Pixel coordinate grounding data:
○ ○ ○

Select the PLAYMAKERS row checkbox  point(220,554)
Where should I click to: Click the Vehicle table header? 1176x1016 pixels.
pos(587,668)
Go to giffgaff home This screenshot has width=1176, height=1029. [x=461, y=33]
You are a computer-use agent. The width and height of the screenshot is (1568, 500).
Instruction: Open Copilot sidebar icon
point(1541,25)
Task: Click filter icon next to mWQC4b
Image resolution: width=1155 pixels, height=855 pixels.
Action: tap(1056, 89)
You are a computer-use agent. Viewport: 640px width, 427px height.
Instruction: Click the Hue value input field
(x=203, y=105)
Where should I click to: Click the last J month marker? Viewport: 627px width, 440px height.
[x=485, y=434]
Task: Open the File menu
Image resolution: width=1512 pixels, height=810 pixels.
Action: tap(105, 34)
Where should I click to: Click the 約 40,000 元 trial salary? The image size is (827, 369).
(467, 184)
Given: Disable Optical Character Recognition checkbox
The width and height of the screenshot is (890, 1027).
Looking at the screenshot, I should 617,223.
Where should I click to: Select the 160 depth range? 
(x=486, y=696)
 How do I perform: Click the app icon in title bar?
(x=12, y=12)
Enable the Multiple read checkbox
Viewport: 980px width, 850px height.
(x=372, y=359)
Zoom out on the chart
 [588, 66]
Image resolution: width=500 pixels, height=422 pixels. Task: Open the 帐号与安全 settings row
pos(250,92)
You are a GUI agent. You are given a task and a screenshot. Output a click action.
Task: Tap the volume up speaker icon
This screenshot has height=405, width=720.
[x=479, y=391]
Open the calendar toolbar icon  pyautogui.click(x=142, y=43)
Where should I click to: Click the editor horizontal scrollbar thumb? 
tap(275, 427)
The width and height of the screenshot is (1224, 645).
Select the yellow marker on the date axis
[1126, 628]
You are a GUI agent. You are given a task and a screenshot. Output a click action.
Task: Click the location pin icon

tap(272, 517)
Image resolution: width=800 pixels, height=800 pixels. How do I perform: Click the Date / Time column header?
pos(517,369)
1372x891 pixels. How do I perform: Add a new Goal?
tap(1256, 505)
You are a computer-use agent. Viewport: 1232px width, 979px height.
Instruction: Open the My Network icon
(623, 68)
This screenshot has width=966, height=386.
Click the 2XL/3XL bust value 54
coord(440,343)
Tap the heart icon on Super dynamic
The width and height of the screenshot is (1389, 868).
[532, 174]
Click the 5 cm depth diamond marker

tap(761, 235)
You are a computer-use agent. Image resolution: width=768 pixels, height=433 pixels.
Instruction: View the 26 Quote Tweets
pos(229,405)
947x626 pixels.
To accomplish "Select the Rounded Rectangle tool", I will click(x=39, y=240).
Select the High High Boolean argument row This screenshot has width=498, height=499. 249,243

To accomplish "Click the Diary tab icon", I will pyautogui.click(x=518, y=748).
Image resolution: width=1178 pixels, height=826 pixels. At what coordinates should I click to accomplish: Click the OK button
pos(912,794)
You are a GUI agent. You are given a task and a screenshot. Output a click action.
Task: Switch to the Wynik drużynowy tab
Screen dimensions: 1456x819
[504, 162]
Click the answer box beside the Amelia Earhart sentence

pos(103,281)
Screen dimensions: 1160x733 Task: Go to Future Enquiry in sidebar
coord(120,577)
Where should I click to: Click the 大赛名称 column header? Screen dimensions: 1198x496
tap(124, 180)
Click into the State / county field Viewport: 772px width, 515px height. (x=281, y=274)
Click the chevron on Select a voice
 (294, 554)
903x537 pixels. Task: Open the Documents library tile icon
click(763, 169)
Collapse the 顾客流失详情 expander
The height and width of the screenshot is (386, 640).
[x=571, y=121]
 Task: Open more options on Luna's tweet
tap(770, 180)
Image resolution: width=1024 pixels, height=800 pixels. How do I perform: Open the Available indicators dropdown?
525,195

○ ○ ○

TO DO: Would you filter the records and copy out each line containing "pyautogui"?

ANSWER TO THIS EXERCISE:
Open the calendar toolbar icon  pyautogui.click(x=142, y=43)
To accomplish "Click the Diary tab icon", I will pyautogui.click(x=518, y=748).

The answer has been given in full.